George Beilmeir, associate director of the school of social work points out that the concept itself is “pathologizing people.” Still, many women are proud to call themselves fag hags. They feel empowered by reclaiming a term that used to be seen in a negative light.

There is also something to be said for the fact that many of us want what we can’t have: many women pine for jerks while brushing off nice guys who actually like them. There is allure in something unattainable. And for the woman who has survived one too many dysfunctional relationships, it is very “safe” to adore gay men.

“They’ll never break your heart,” says Tiffanie. “You can talk about other men with them. It’s a male perspective without the risk of all the complications that arise when you are friends with straight guys.”

But the relationship between a straight woman and a gay man doesn’t only serve the needs of the woman. Women are also seen as “safe” by gay men. One gay friend said that women are less likely than straight men to ridicule and judge him because of his sexual orientation.

The safety factor seems to extend beyond relationships and into the realm of real estate. More and more women are moving to the rainbow-coloured part of town, where they feel safer and less threatened. The area around Church and Wellesley is well-travelled and well-lit.

“If you’re a single woman looking for a place to live: in terms of safety, it’s hard to beat,” says Ryerson politics professor Neil Thomlinson. “In the time that I lived there, it was noticeable, the change in the makeup of the tenants.”

Another friend, Laura, took to hanging out strictly with gay men during a single period in her life (between several not-so-nice boyfriends). It was clear to me what was going on when Laura started going to Woody’s every other night. If she wasn’t at Woody’s, she was up the street at Wilde Oscars.

She had the funniest, most stylish gay friends. I enjoyed hanging out with them too, but the truth was painfully obvious that Laura was basking in the attention of men who were not going to break her heart. She had been hurt and used one-too-many times by straight men. She wanted to be around testosterone, but not the kind that would drive her to Häagen-Dazs and vodka.

Pomerance puts it this way: “What you’re looking at here is women who really love masculinity, they’re finding what they consider the best example of it.”
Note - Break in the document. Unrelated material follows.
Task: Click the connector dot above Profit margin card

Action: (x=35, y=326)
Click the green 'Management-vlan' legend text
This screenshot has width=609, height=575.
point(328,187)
John Malone, author of Straight Women and Gay Men, suggests the fag hag phenomenon is largely due to the commonalities shared between women and gay men. Both groups fought to be understood, and therefore feel a connection.

Bielmeier also notes that when the AIDS epidemic began and there weren’t many resources to assist those in need, “women and men came forward and worked together without defining their sexuality and developed a very strong support system.”

There is no doubt that we are living in a culture saturated with overt sexuality. For many women, reaching out and connecting with gay men is about a lack of sexual tension. In a way, it is an exile from Straight Guyville.

Thomlinson say the lack of sexual tension is an appealing aspect of this relationship for both the men and women. If they go out together, he says, “nobody is likely to hit on either one of them.”

The straight woman’s obsession with gay men is a growing phenomenon and the media has taken notice. Movies such as The Object of My Affection, The Next Best Thing, In & Out and the wildly successful television program Will and Grace are indicative of our society’s desire to evolve to a higher level of political correctness while still clinging desperately to many stereotypes.

In my case, I am now able to buy a greeting card that reads “You’re just so fabulous… are you sure you’re not gay?”